WHAT IS EXPECTED ->
Please repeat the line that has "The width and height of the screenshot is (332, 217)." and all lines after it, exactly as they appear, through the end of the entries.
(TASK DATA Opens)
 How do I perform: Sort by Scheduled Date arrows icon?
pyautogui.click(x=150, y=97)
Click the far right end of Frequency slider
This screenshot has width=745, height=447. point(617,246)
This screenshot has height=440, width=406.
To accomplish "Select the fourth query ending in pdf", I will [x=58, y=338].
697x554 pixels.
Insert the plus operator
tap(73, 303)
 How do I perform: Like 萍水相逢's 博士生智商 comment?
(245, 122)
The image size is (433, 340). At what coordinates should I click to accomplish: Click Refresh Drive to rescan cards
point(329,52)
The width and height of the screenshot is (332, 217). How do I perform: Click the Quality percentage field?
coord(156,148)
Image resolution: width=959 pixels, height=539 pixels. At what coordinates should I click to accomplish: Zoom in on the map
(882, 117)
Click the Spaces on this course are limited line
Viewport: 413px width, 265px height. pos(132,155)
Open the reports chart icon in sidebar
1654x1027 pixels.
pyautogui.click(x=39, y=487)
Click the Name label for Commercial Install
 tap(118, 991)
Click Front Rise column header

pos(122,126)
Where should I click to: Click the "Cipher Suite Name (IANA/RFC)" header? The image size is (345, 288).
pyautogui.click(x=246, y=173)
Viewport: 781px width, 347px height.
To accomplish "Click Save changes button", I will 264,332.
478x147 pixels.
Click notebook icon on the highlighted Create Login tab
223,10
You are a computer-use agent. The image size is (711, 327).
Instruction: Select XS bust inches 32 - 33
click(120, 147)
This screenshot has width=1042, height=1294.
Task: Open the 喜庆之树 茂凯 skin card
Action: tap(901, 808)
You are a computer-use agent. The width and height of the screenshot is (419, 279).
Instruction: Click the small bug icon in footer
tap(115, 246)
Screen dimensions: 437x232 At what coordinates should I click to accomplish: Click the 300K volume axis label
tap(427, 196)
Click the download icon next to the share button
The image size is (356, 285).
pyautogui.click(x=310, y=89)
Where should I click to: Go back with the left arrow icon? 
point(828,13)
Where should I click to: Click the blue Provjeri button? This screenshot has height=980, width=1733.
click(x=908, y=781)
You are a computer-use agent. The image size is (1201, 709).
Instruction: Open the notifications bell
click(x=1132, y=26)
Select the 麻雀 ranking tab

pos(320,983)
(TASK DATA Closes)
OUTPUT FOR THIS EXERCISE ->
The width and height of the screenshot is (332, 217). How do I perform: Click the Quality percentage field?
coord(156,148)
Image resolution: width=959 pixels, height=539 pixels. At what coordinates should I click to accomplish: Zoom in on the map
(882, 117)
Click the Spaces on this course are limited line
Viewport: 413px width, 265px height. pos(132,155)
Open the reports chart icon in sidebar
1654x1027 pixels.
pyautogui.click(x=39, y=487)
Click the Name label for Commercial Install
 tap(118, 991)
Click Front Rise column header

pos(122,126)
Where should I click to: Click the "Cipher Suite Name (IANA/RFC)" header? The image size is (345, 288).
pyautogui.click(x=246, y=173)
Viewport: 781px width, 347px height.
To accomplish "Click Save changes button", I will 264,332.
478x147 pixels.
Click notebook icon on the highlighted Create Login tab
223,10
You are a computer-use agent. The image size is (711, 327).
Instruction: Select XS bust inches 32 - 33
click(120, 147)
This screenshot has width=1042, height=1294.
Task: Open the 喜庆之树 茂凯 skin card
Action: tap(901, 808)
You are a computer-use agent. The width and height of the screenshot is (419, 279).
Instruction: Click the small bug icon in footer
tap(115, 246)
Screen dimensions: 437x232 At what coordinates should I click to accomplish: Click the 300K volume axis label
tap(427, 196)
Click the download icon next to the share button
The image size is (356, 285).
pyautogui.click(x=310, y=89)
Where should I click to: Go back with the left arrow icon? 
point(828,13)
Where should I click to: Click the blue Provjeri button? This screenshot has height=980, width=1733.
click(x=908, y=781)
You are a computer-use agent. The image size is (1201, 709).
Instruction: Open the notifications bell
click(x=1132, y=26)
Select the 麻雀 ranking tab

pos(320,983)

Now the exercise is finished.